Der Menstruations-Kalender von Simple Design verschleudert zusammengerechnet auf allen Handys, auf denen er installiert wurde, mehr Strom als ein deutscher Single-Haushalt in einem ganzen Jahr, nach Daten des Stat. Bundesamts. Und zwar nur für das ärgerliche Tracking. Also für etwas, auf das wir schon aus Gründen des Datenschutzes sehr gut verzichten können. Andere Apps wie etwa Ovy fallen bei dieser Rechnung wenig ins Gewicht. Sie haben ja viel weniger Downloads. Aber das ist keine Entschuldigung, so ineffizient zu arbeiten, wie es Ovy tut. Hätte die App auch über 100 Millionen Downloads, sähe die Bilanz übel aus.
Clue schafft es mit mindestens 50 Millionen Downloads und dem unnötig hohen Funktions-Traffic durch eine Minute Nutzung auf allen Geräten auch auf etwa ein halbes Jahr Stromverbrauch des durchschnittlichen Single-Haushalts.
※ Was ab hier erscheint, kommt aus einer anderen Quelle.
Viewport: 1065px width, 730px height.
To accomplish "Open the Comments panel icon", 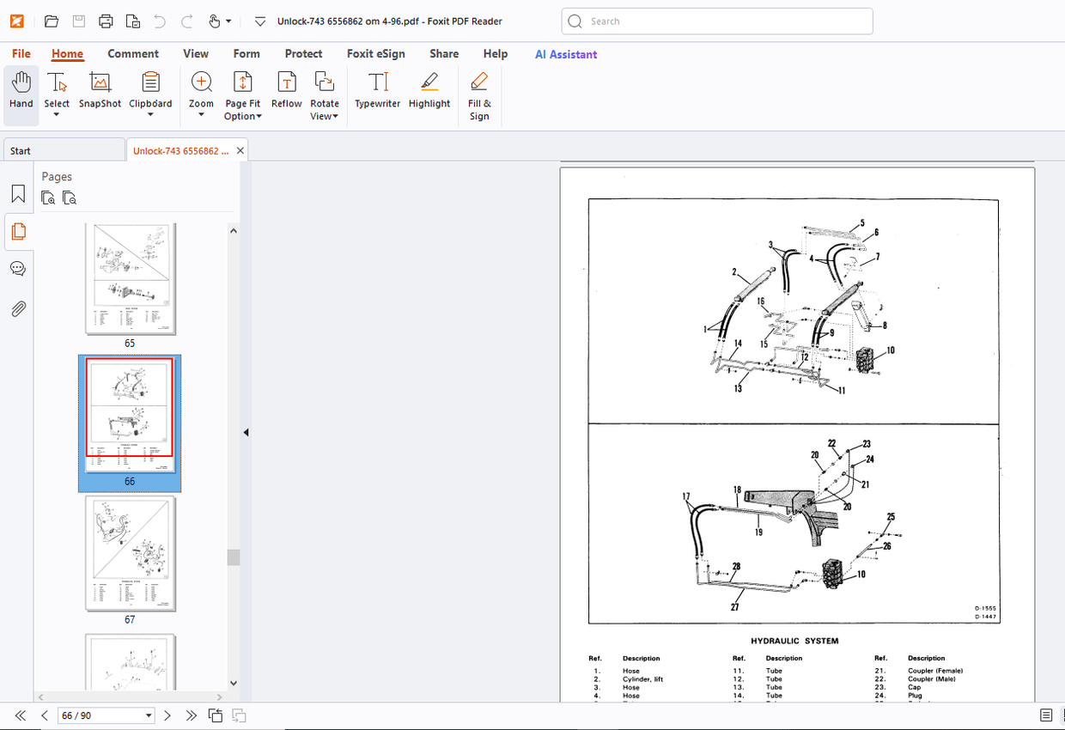I will (18, 269).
Und den schaffen andere, komplett offline abzuwicklen. Im nächsten Schritt betrachten wir zum Vergleich die vier vorbildichen Apps.
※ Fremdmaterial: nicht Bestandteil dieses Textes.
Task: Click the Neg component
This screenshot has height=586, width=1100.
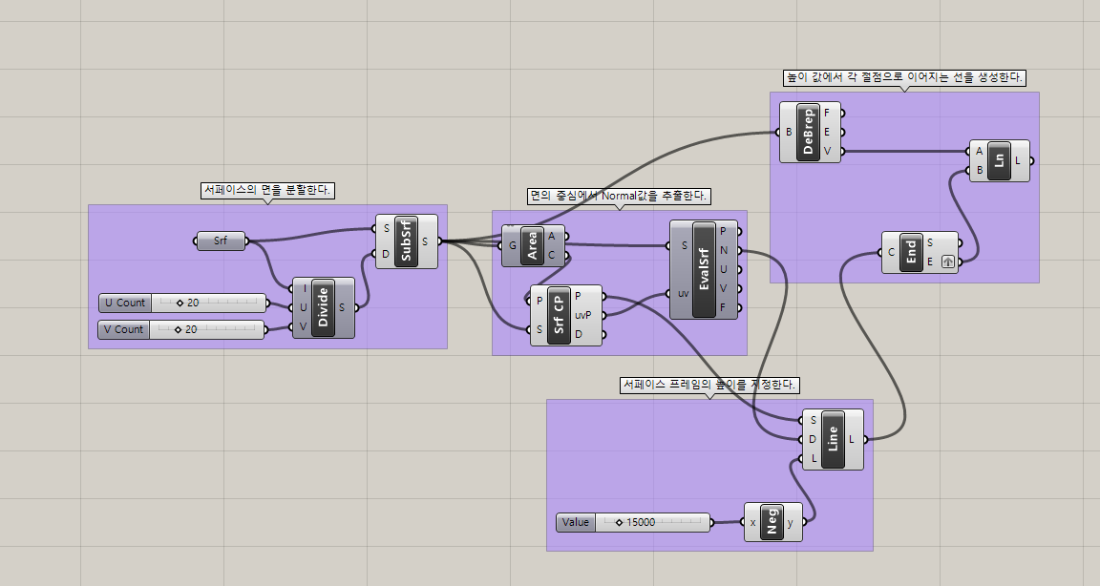Action: click(x=772, y=522)
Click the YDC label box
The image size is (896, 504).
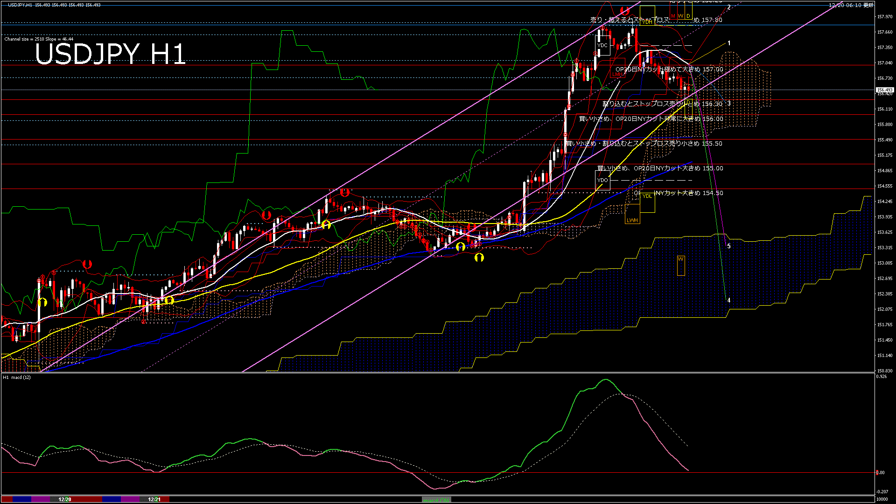pos(602,46)
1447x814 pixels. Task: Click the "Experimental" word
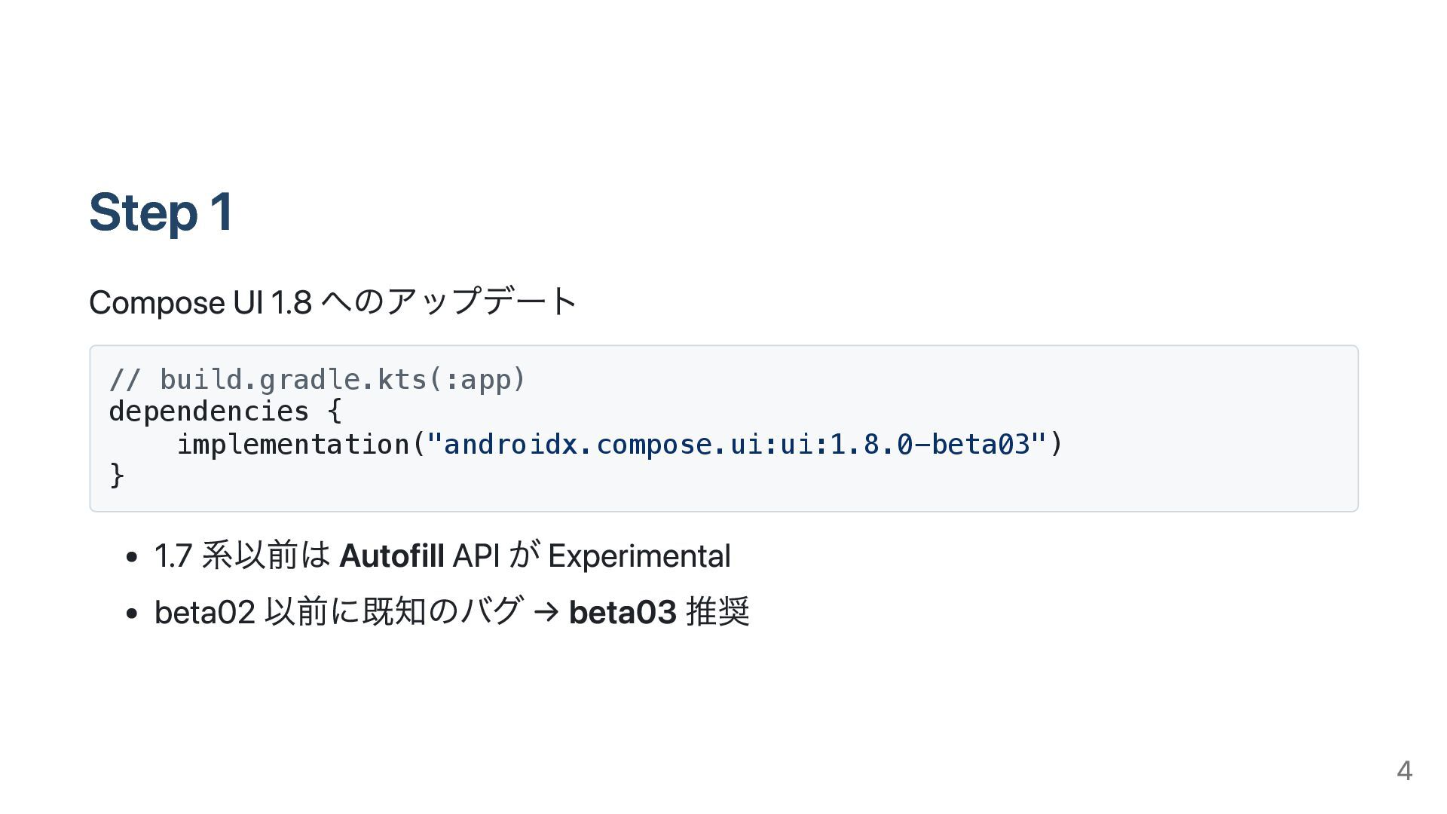pos(639,555)
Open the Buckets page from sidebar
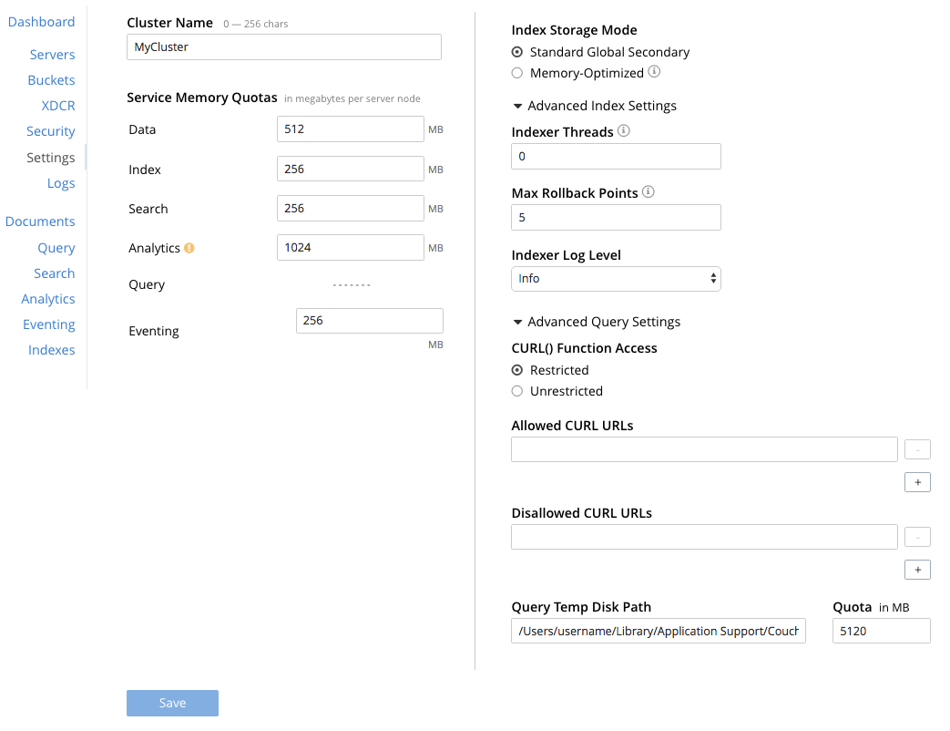Image resolution: width=950 pixels, height=731 pixels. [x=51, y=80]

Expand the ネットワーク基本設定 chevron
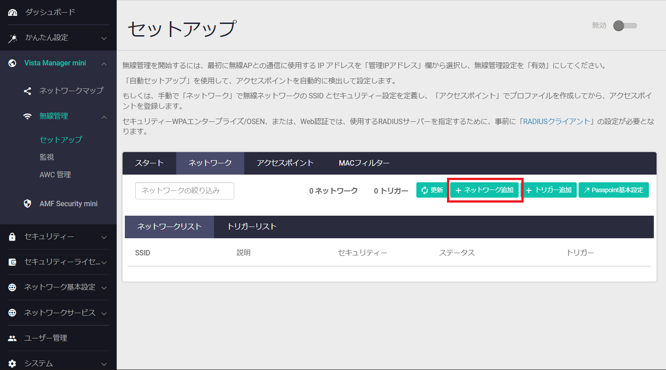pos(104,288)
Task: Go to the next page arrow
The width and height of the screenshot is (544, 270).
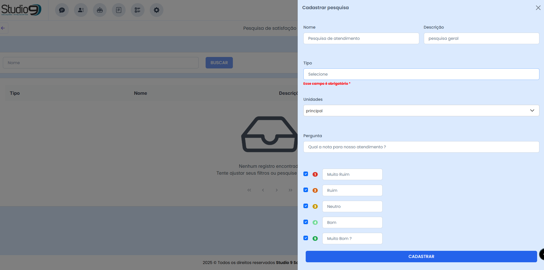Action: point(277,190)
Großes Lob für drip, Periodical, myNFP und Lady Cycle
Nun endlich zum Positiven: Es gibt Apps, die all das gut machen. Die meisten sind sogar gratis.
Es ist nicht grundsätzlich verwerflich, dass App-Anbieter mit ihrer Arbeit Geld verdienen wollen. MyNFP etwa kostet 40 Euro pro Jahr oder 129 für zeitlich unbegrenzte Nutzung. Lady Cycle hat auch ein Abo im Angebot, es ist aber nicht für die Hauptfunktionen nötig.
Drip und Periodical sind ganz kostenlos und quelloffen. Deshalb gibt es sie auch im freien App-Store F-Droid. Quelloffene Software kann von externen Entwickler*innen nachvollzogen werden, weil ihr Innenleben für alle lesbar ist. Das macht solche Apps sicherer.
Zwar hat auch Lady Cycle Tracker eingebaut. Aber die verbrauchen kaum Strom, weil sie nur minimale Verbindungen aufbauen. Bei MyNFP, drip und Periodical gibt es überhaupt keine Datenübertragung für Tracking. Und nicht nur das: Auch die Funktion findet bei drip und Periodical ohne Internetverbindung auf dem Gerät statt. Applaus und Chapeau!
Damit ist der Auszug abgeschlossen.